出題: ハードコア・パンクと宗教についての文章のうち、「(2015/12/29 旧ブログより)」という語句を含むところから始め、「可能性についても考えてみた。」の後で終わる部分を、一字一句変えずに書き写してください。

読む文章:
****************************************

ハードコア・パンク、宗教、個 -Interview with Justin Marler

(2015/12/29 旧ブログより)

EL ZINE vol.19に掲載してもらった拙稿、アメリカのストナーロックバンドSLEEPの初期のメンバーで、その後THE SABIANSなどをやっていたジャスティン・マーラーへのインタビュー記事を、こちらにも載せておきます。
ここに載せた写真以外にも、マーラーからはSLEEPやTHE SABIANS時代の写真を提供してもらいましたが、そちらはEL ZINEを買ってご覧ください。


ハードコア・パンク、宗教、個 -Interview with Justin Marler-
(EL ZINE vol.19に掲載)

 様々な音楽や思想を次々に飲み込んでは、怒涛のように吐き出してきた、ハードコア・パンクという玉虫色の巨塊。それは時には宗教すらも内包してきた。本稿ではハードコア・パンクが宗教と接続したことについて、キリスト教のある教派を信じるに至った元SLEEPのメンバーへのインタビューを行い、その実態を聞いた。そこから敷衍して、「個」について、ハードコア・パンクの可能性についても考えてみた。

ハードコア・パンクと宗教

 ハードコア・パンクと宗教。一見相反するように思えるこの2つだが、ハードコア・パンクの歴史において、少なからずこれらがリンクしたのも事実だ。もちろん住む国や文化によって宗教と接する機会は全然違うのでそれが出現した地域は偏るが(日本に住んでいるとあまり意識することはないだろう)、有名なところでは、ニューヨーク・ハードコアの歴史の中で、例えばYOUTH OF TODAYのボーカルのレイ・キャポがハレー・クリシュナにハマり、SHELTERに代表されるような「クリシュナ・コア」が流行ったこともあった(彼は今はニューヨークでヨガの先生をやっているらしい)。クリシュナと言えば、CRO-MAGSのボーカルのジョン・ジョセフは、「ハードコアは精神だ」なんていう、この2つの結びつきを示唆するようなことも言っている。あと元JUDGEのベーシストのジミー・ユウは仏教徒になり、今はその手の学者だという。
 また、不勉強なので詳しいことが書けないのが恐縮だが、Taqwacoreという、欧米でイスラム教の若者とパンクが結びついた動きもある。「Taqwa」とはアラビア語で「神への畏怖」のような意味らしいが、伝統的なイスラム教の教えではなく、独自の解釈を加えたムスリムとパンク(やヒップホップなど)が交錯して起きたムーブメントだ。アメリカ出身のマイケル・ムハンマド・ナイトという人が、その名も『The Taqwacores』という小説を書いて、映画にもなっているようだが、日本では今のところ未翻訳・未公開。またその他、その名も「クリスチャン・ハードコア」なんていう直球カテゴリーも存在する。特にアメリカに多いのが特徴的だが、こういったハードコア・パンクと宗教のリンクはその歴史の中で生まれ、根を張っていったのである。

****************************************

抽出情報:
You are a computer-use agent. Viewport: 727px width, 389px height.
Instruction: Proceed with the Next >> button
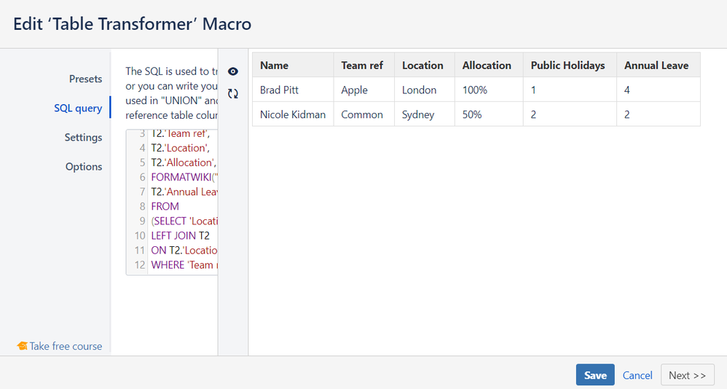click(687, 375)
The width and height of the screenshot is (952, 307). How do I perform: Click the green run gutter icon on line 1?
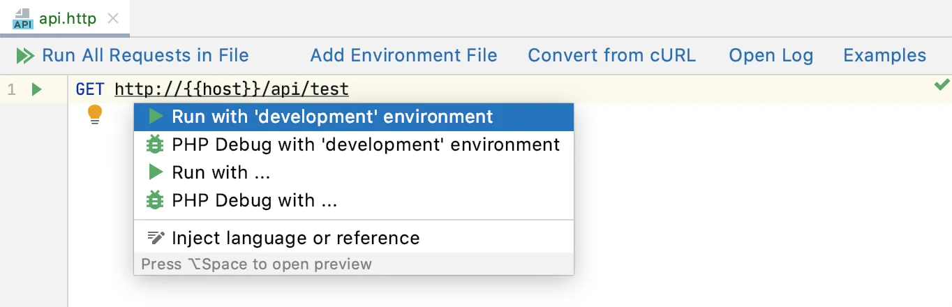click(37, 89)
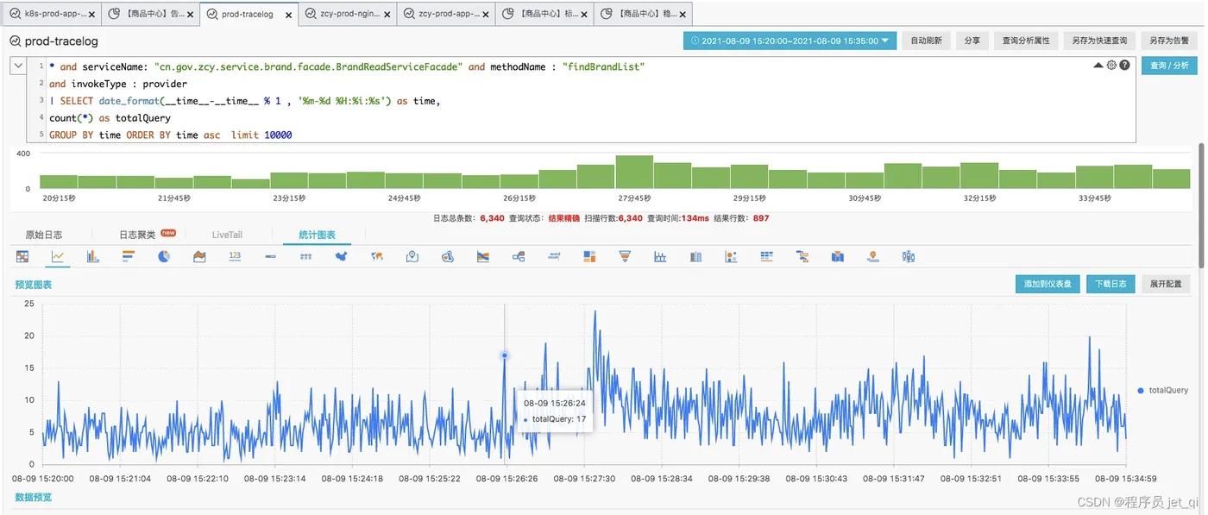1208x515 pixels.
Task: Switch to the 原始日志 tab
Action: 44,235
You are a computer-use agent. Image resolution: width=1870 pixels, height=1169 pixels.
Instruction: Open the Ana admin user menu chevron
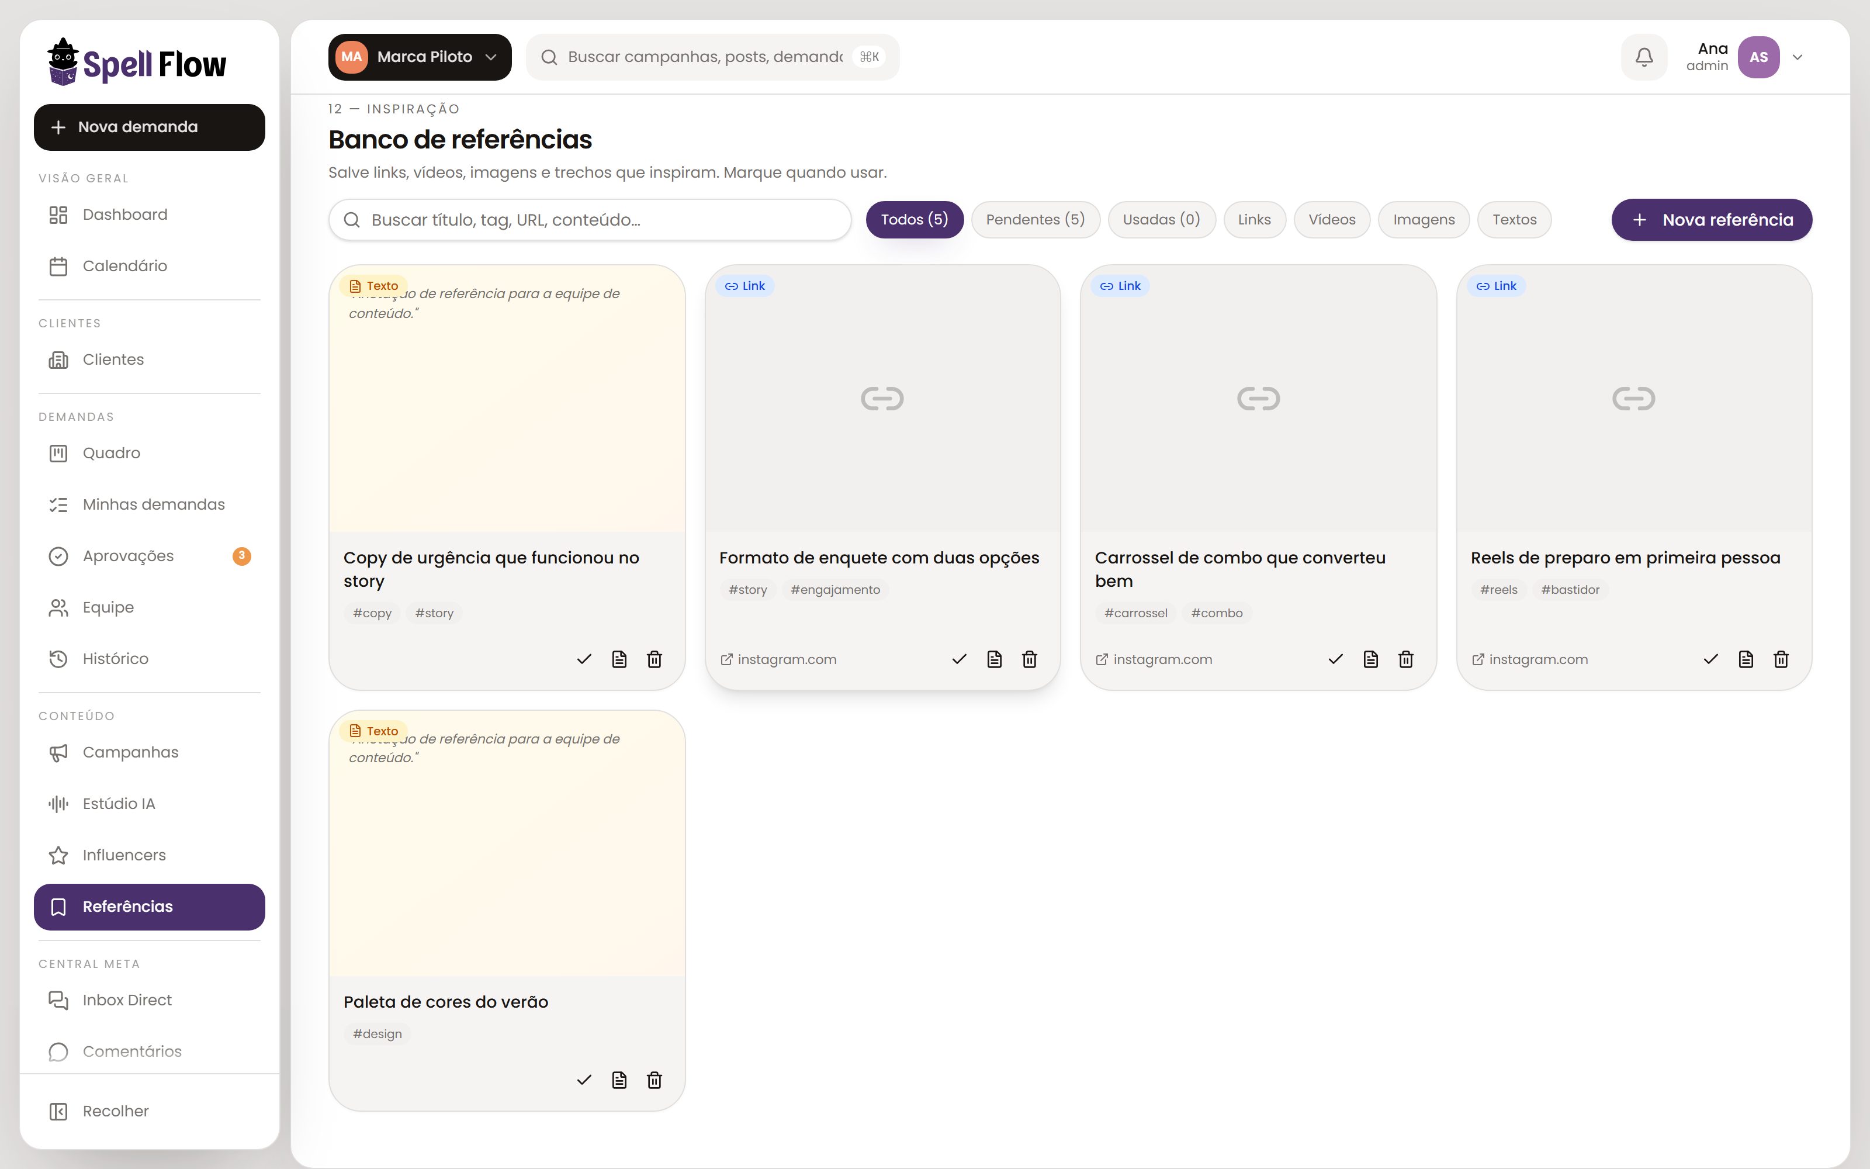click(1797, 57)
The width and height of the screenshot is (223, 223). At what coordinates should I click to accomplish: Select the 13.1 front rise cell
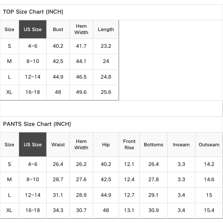point(129,210)
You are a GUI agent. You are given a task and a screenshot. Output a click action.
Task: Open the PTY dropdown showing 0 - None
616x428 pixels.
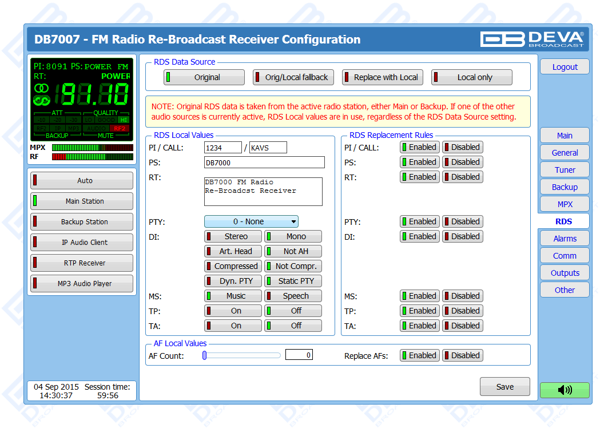coord(251,221)
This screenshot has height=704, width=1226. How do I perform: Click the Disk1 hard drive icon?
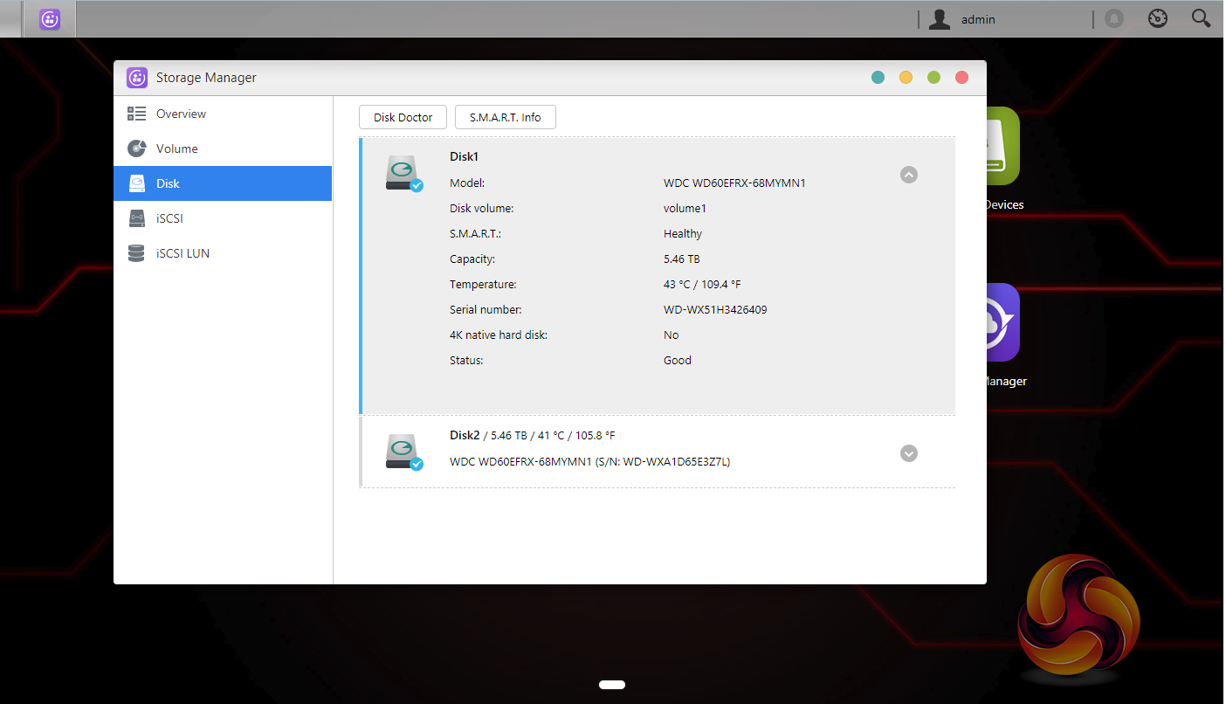pos(403,174)
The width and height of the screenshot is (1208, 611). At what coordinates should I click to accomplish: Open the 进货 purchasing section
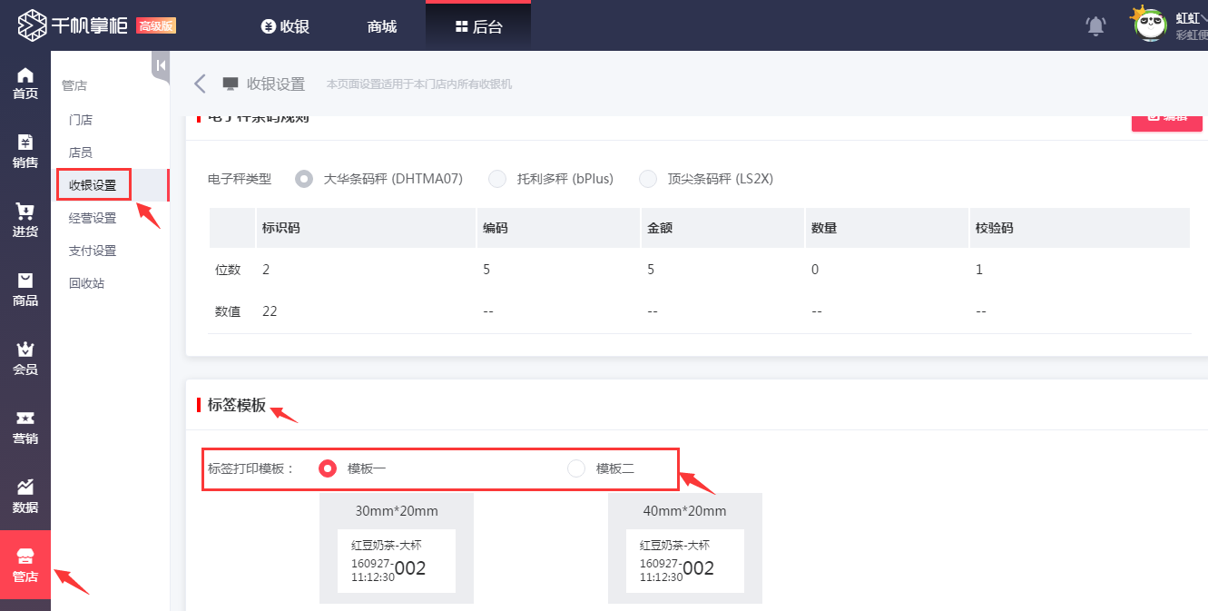click(25, 221)
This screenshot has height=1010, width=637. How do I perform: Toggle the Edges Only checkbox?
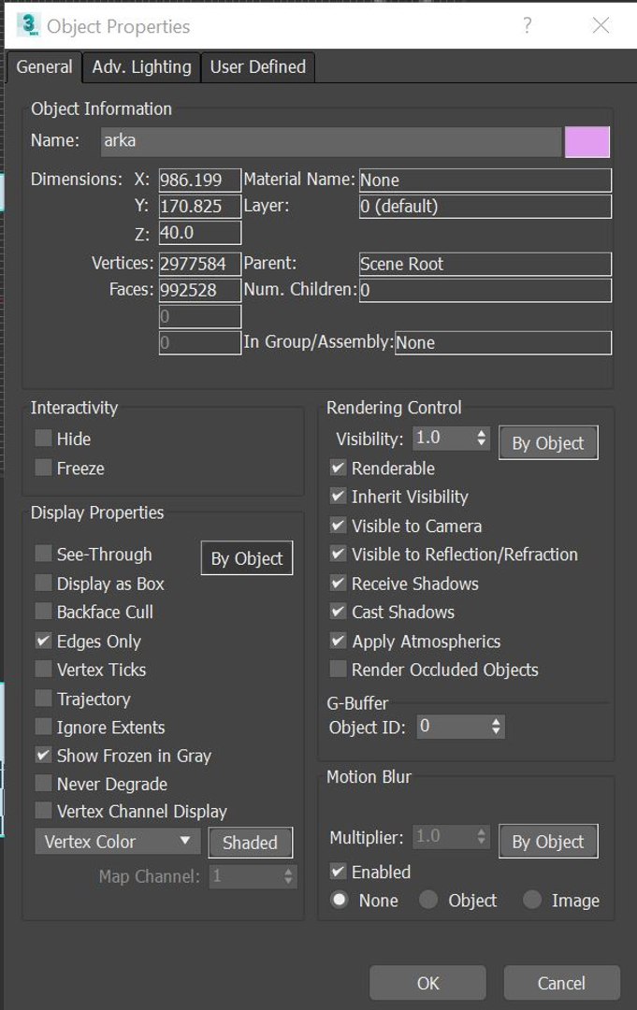click(x=44, y=642)
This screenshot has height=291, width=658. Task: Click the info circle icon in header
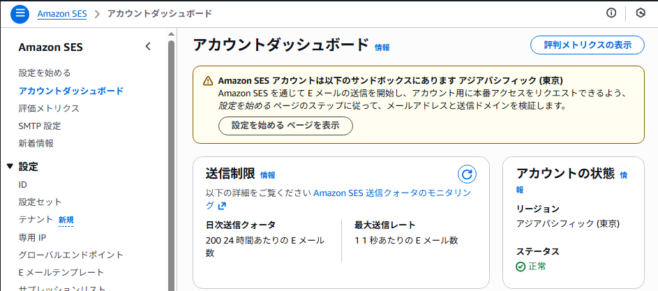[x=612, y=13]
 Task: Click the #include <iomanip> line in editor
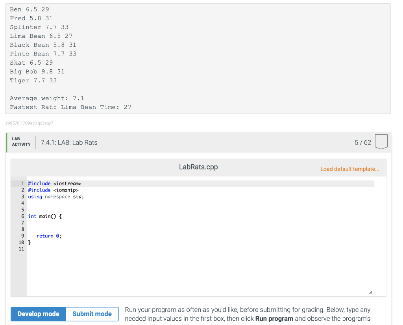[53, 190]
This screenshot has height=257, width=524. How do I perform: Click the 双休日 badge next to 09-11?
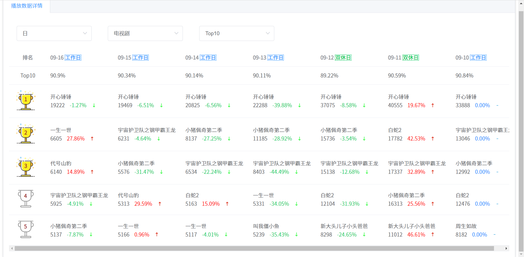click(411, 58)
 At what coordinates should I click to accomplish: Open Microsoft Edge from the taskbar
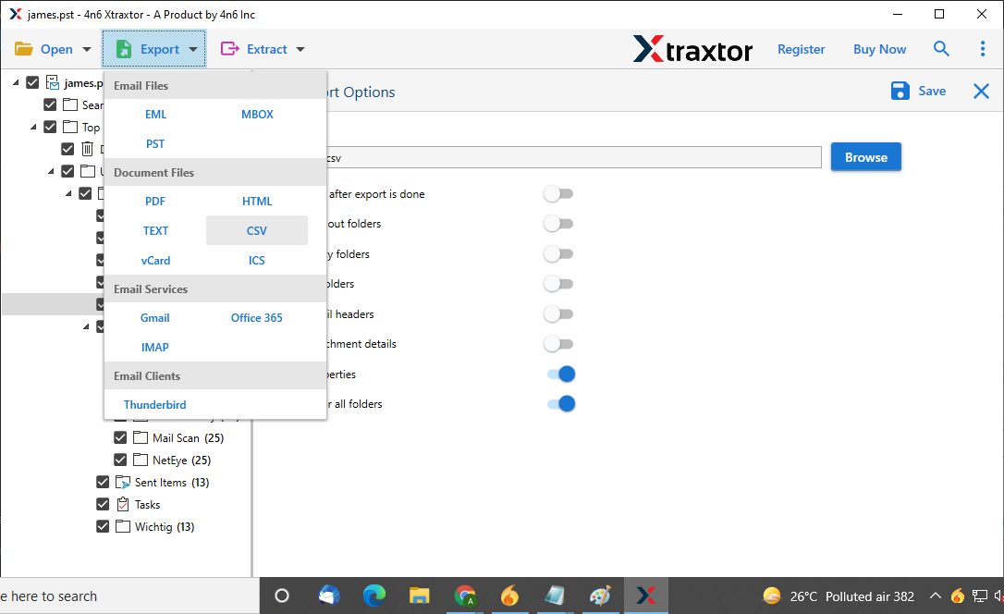374,596
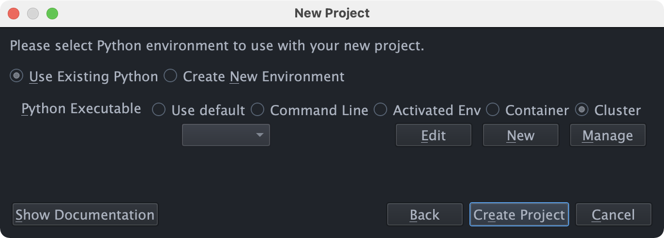Select the Activated Env radio button
664x238 pixels.
point(380,110)

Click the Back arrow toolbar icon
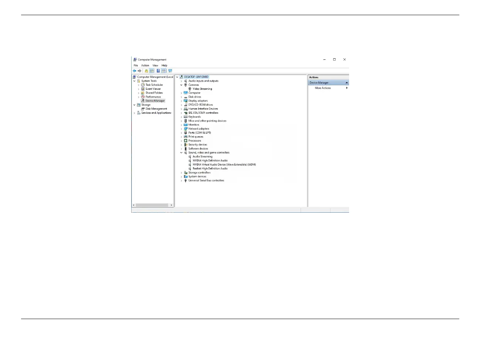click(135, 71)
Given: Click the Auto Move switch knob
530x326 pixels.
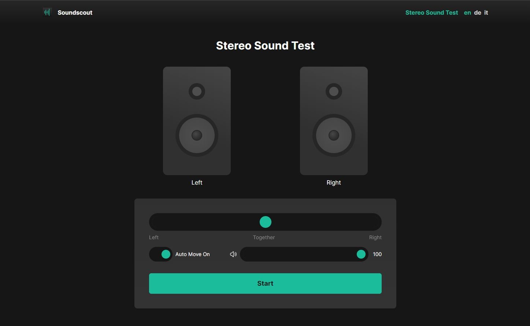Looking at the screenshot, I should coord(166,254).
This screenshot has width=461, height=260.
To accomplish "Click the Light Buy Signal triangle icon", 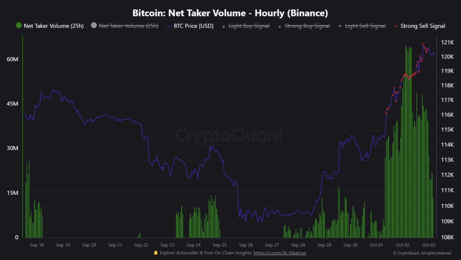I will tap(224, 26).
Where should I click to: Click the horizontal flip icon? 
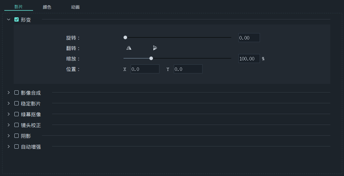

****************************************

解答例:
(2015/12/29 旧ブログより)

EL ZINE vol.19に掲載してもらった拙稿、アメリカのストナーロックバンドSLEEPの初期のメンバーで、その後THE SABIANSなどをやっていたジャスティン・マーラーへのインタビュー記事を、こちらにも載せておきます。
ここに載せた写真以外にも、マーラーからはSLEEPやTHE SABIANS時代の写真を提供してもらいましたが、そちらはEL ZINEを買ってご覧ください。


ハードコア・パンク、宗教、個 -Interview with Justin Marler-
(EL ZINE vol.19に掲載)

 様々な音楽や思想を次々に飲み込んでは、怒涛のように吐き出してきた、ハードコア・パンクという玉虫色の巨塊。それは時には宗教すらも内包してきた。本稿ではハードコア・パンクが宗教と接続したことについて、キリスト教のある教派を信じるに至った元SLEEPのメンバーへのインタビューを行い、その実態を聞いた。そこから敷衍して、「個」について、ハードコア・パンクの可能性についても考えてみた。